> _Data supplied_
"""
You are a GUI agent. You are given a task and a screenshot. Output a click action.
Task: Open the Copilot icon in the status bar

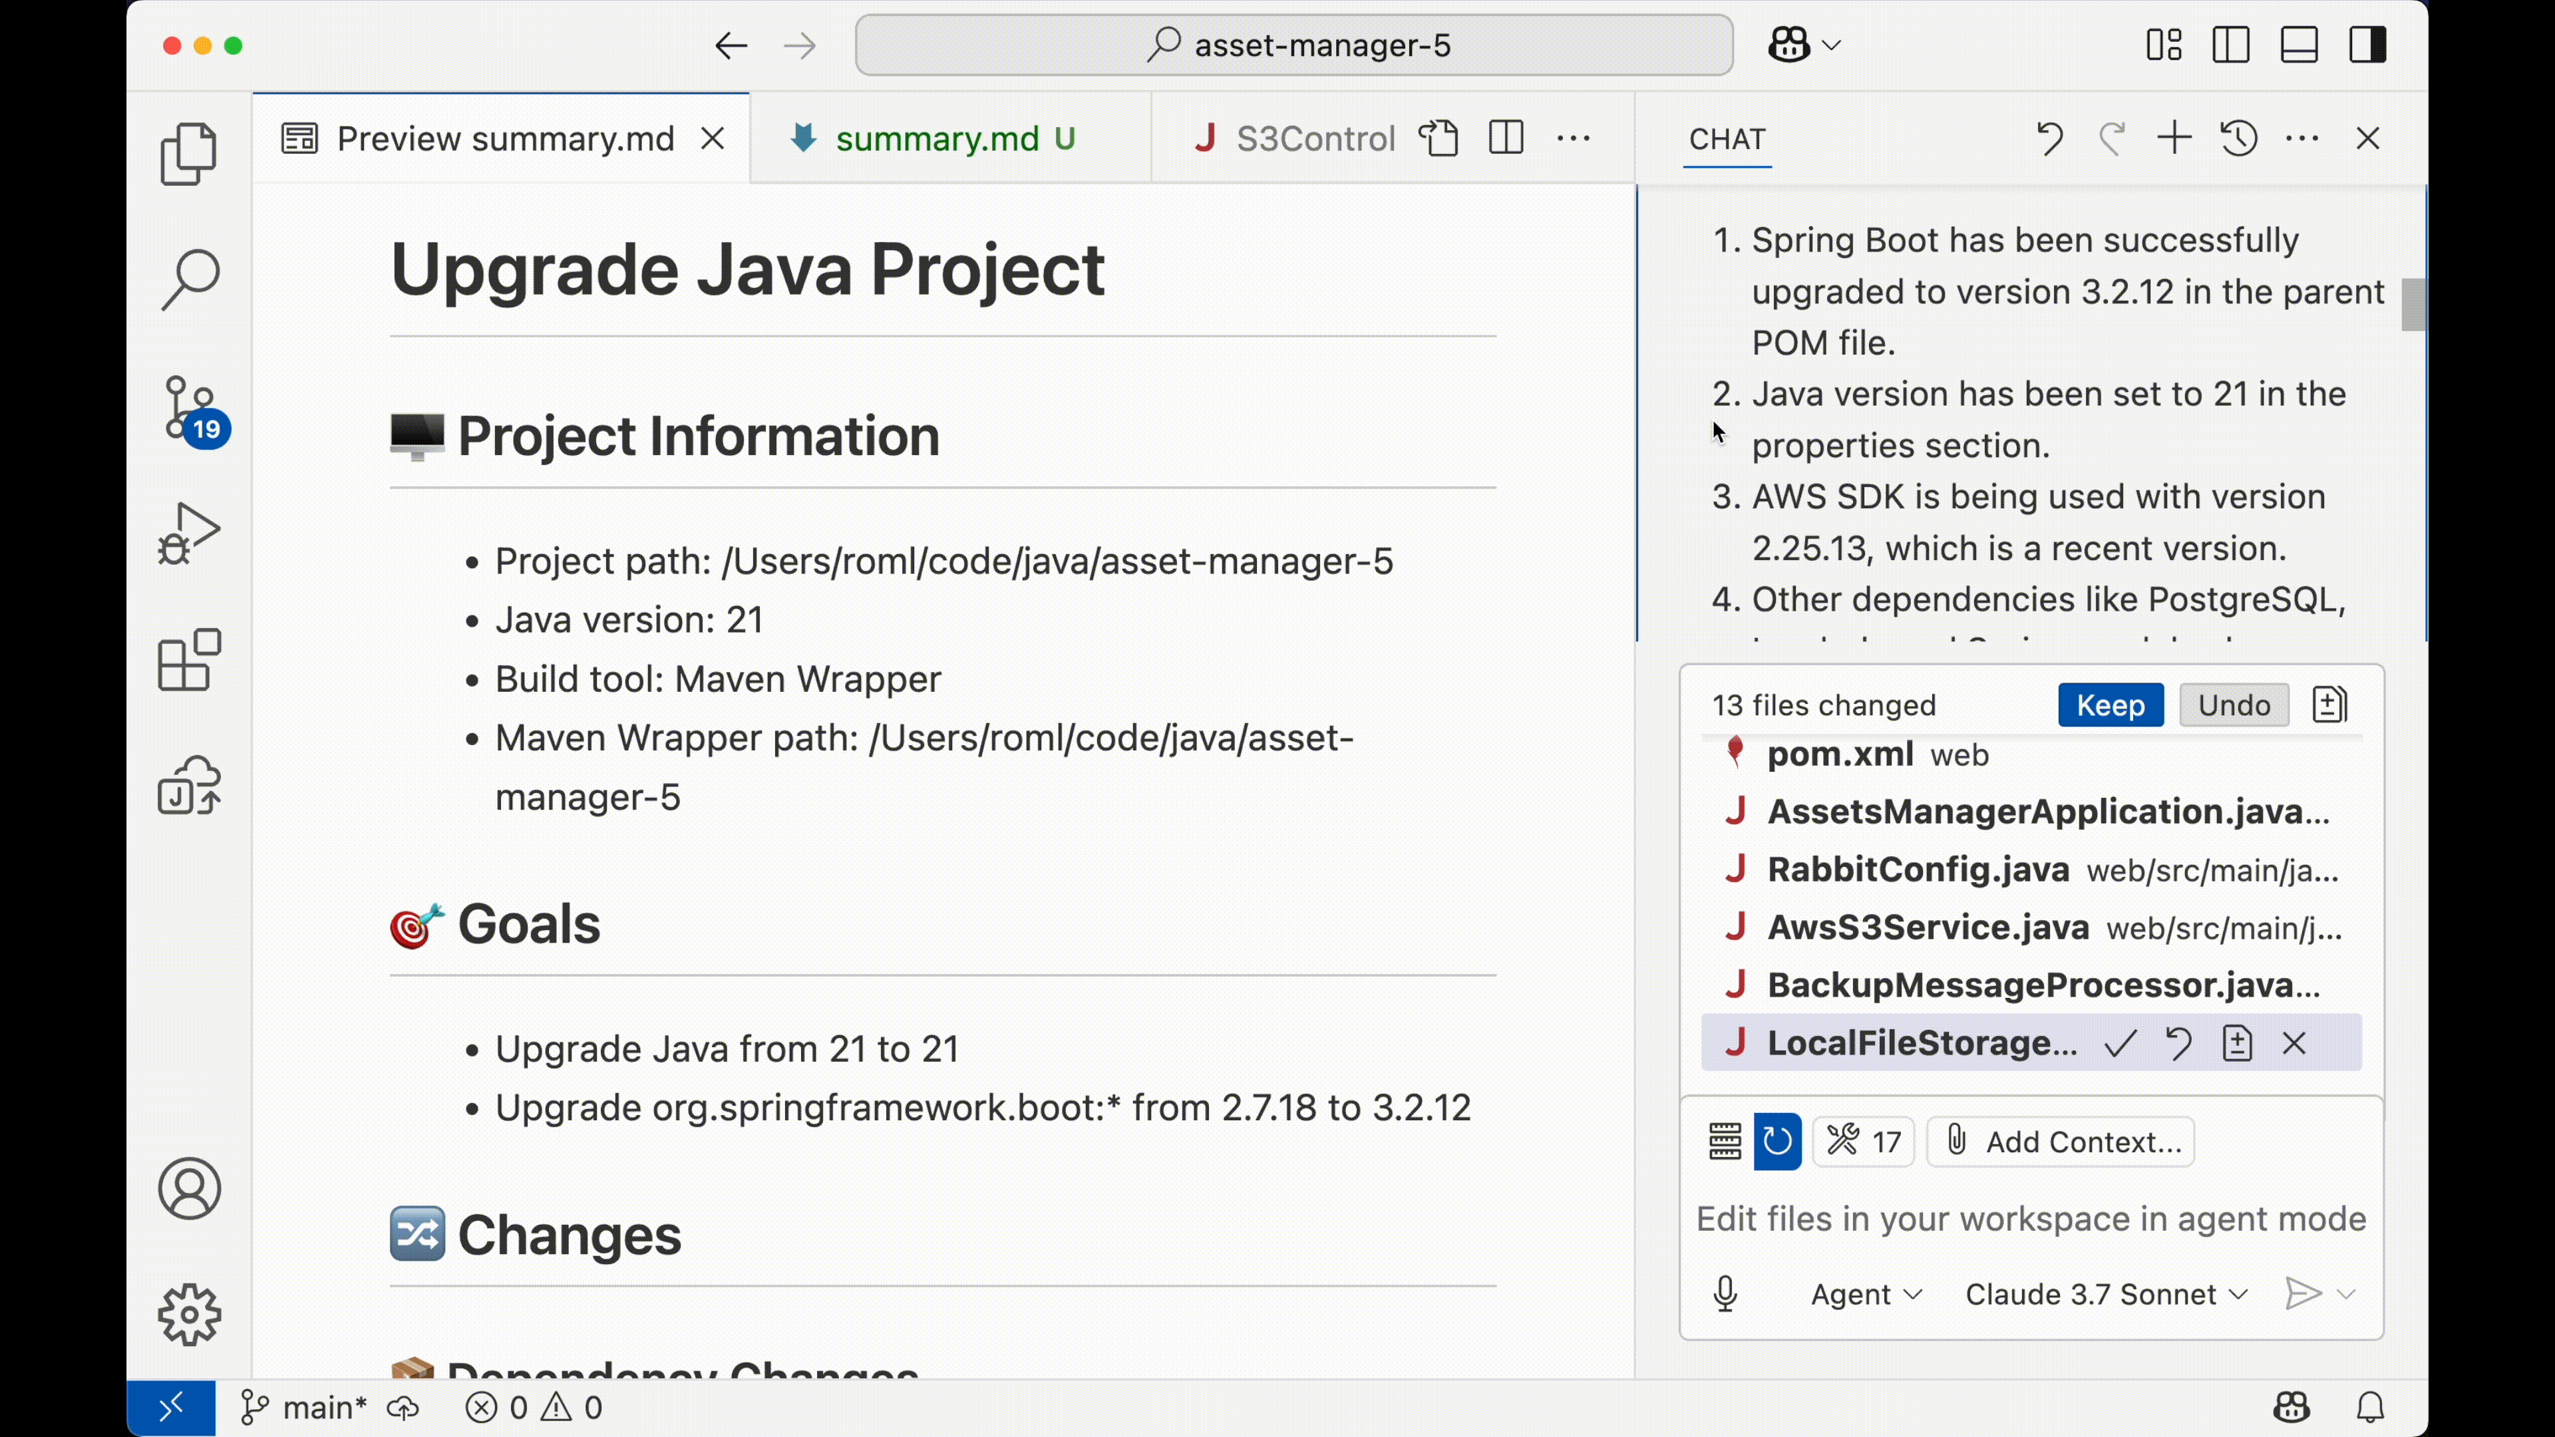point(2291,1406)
"""
"""
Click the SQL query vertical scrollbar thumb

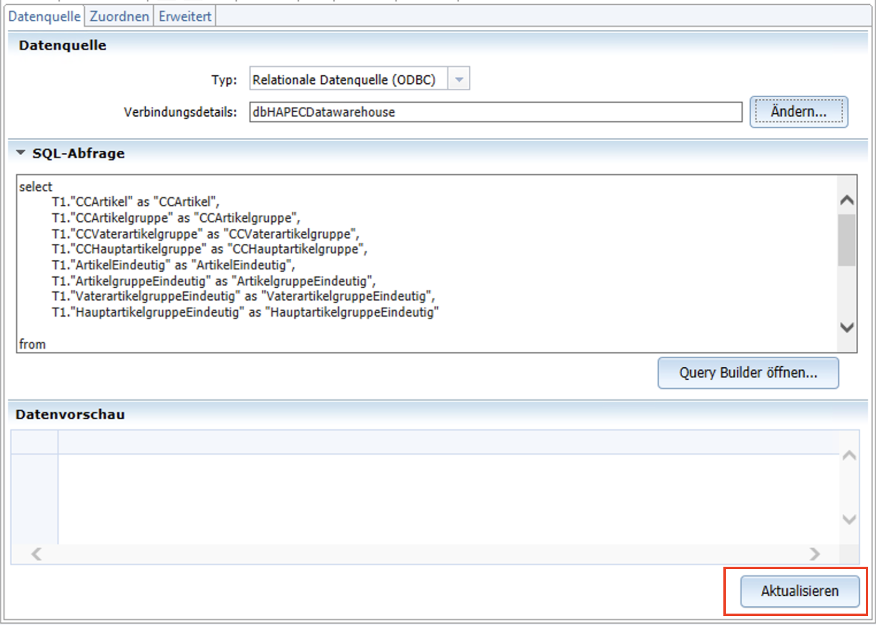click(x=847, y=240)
"""
> _Request_
Shift every answer coordinate by -41 and write out the rows from the line containing "You are a GUI" up to and including the line containing "point(2291,1406)", requests included. Leave the pictures out.

> _Result_
You are a GUI agent. You are given a task and a screenshot. Output a click action.
Task: Open the Copilot icon in the status bar

point(2250,1365)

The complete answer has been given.